What you should do: For each entry that follows, produce an exact copy.

(Stored entries)
□ □ □ □ □

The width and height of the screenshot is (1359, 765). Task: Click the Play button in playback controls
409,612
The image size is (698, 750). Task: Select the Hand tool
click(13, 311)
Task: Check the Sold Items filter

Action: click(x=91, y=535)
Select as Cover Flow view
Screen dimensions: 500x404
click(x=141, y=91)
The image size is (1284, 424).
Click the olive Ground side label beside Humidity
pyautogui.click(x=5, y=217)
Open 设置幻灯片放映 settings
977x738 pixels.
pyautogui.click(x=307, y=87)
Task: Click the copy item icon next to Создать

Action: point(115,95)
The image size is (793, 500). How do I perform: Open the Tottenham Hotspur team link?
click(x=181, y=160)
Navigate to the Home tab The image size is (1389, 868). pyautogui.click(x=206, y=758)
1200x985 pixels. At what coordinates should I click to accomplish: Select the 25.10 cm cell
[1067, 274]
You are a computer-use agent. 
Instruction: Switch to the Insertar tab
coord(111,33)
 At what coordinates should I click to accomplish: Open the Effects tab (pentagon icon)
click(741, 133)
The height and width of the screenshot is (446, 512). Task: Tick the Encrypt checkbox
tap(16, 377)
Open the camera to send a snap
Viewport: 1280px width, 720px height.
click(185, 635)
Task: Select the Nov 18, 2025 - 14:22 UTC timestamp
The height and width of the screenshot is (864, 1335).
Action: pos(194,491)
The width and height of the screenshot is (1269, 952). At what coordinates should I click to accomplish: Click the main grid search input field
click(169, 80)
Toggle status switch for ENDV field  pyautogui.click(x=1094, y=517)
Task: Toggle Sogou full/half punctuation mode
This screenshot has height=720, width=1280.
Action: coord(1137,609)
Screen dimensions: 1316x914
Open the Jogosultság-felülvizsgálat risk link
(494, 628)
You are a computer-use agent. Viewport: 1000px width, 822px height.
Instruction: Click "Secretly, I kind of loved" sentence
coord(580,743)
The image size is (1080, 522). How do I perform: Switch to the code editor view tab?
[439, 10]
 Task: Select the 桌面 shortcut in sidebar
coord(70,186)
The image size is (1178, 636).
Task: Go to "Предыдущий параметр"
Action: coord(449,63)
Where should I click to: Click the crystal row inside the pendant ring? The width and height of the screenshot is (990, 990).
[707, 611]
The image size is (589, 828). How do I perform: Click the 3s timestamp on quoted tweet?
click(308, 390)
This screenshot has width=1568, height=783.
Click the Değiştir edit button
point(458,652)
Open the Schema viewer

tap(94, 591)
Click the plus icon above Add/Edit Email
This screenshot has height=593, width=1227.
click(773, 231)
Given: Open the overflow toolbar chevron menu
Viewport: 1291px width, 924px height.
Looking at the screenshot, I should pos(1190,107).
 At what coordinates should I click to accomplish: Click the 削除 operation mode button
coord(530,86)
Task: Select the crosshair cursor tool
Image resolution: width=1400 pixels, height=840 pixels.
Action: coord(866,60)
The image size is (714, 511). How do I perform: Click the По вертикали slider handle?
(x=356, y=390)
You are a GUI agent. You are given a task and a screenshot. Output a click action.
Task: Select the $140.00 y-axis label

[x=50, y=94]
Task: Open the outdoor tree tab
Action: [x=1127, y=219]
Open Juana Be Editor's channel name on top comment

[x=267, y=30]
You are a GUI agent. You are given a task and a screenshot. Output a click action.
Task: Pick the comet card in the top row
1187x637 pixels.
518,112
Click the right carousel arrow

□ □ □ □ □

Reply:
The width and height of the screenshot is (1359, 765). Task: Click the Play button in playback controls
409,612
The image size is (698, 750). Task: Select the Hand tool
click(13, 311)
Task: Check the Sold Items filter

Action: click(x=91, y=535)
Select as Cover Flow view
Screen dimensions: 500x404
click(x=141, y=91)
The image size is (1284, 424).
Click the olive Ground side label beside Humidity
pyautogui.click(x=5, y=217)
Open 设置幻灯片放映 settings
977x738 pixels.
pyautogui.click(x=307, y=87)
Task: Click the copy item icon next to Создать

Action: point(115,95)
The image size is (793, 500). How do I perform: Open the Tottenham Hotspur team link?
click(x=181, y=160)
Navigate to the Home tab The image size is (1389, 868). pyautogui.click(x=206, y=758)
1200x985 pixels. At what coordinates should I click to accomplish: Select the 25.10 cm cell
[1067, 274]
You are a computer-use agent. 
Instruction: Switch to the Insertar tab
coord(111,33)
 At what coordinates should I click to accomplish: Open the Effects tab (pentagon icon)
click(741, 133)
The height and width of the screenshot is (446, 512). Task: Tick the Encrypt checkbox
tap(16, 377)
Open the camera to send a snap
Viewport: 1280px width, 720px height.
click(185, 635)
Task: Select the Nov 18, 2025 - 14:22 UTC timestamp
The height and width of the screenshot is (864, 1335).
Action: pos(194,491)
The width and height of the screenshot is (1269, 952). At what coordinates should I click to accomplish: Click the main grid search input field
click(169, 80)
Toggle status switch for ENDV field  pyautogui.click(x=1094, y=517)
Task: Toggle Sogou full/half punctuation mode
This screenshot has height=720, width=1280.
Action: coord(1137,609)
Screen dimensions: 1316x914
Open the Jogosultság-felülvizsgálat risk link
(494, 628)
You are a computer-use agent. Viewport: 1000px width, 822px height.
Instruction: Click "Secretly, I kind of loved" sentence
coord(580,743)
The image size is (1080, 522). How do I perform: Switch to the code editor view tab?
[439, 10]
 Task: Select the 桌面 shortcut in sidebar
coord(70,186)
The image size is (1178, 636).
Task: Go to "Предыдущий параметр"
Action: coord(449,63)
Where should I click to: Click the crystal row inside the pendant ring? The width and height of the screenshot is (990, 990).
[707, 611]
The image size is (589, 828). How do I perform: Click the 3s timestamp on quoted tweet?
click(308, 390)
This screenshot has width=1568, height=783.
Click the Değiştir edit button
point(458,652)
Open the Schema viewer

tap(94, 591)
Click the plus icon above Add/Edit Email
This screenshot has height=593, width=1227.
click(773, 231)
Given: Open the overflow toolbar chevron menu
Viewport: 1291px width, 924px height.
Looking at the screenshot, I should pos(1190,107).
 At what coordinates should I click to accomplish: Click the 削除 operation mode button
coord(530,86)
Task: Select the crosshair cursor tool
Image resolution: width=1400 pixels, height=840 pixels.
Action: coord(866,60)
The image size is (714, 511). How do I perform: Click the По вертикали slider handle?
(x=356, y=390)
You are a GUI agent. You are given a task and a screenshot. Output a click action.
Task: Select the $140.00 y-axis label

[x=50, y=94]
Task: Open the outdoor tree tab
Action: [x=1127, y=219]
Open Juana Be Editor's channel name on top comment

[x=267, y=30]
You are a GUI agent. You are given a task and a screenshot. Output a click action.
Task: Pick the comet card in the top row
1187x637 pixels.
518,112
Click the right carousel arrow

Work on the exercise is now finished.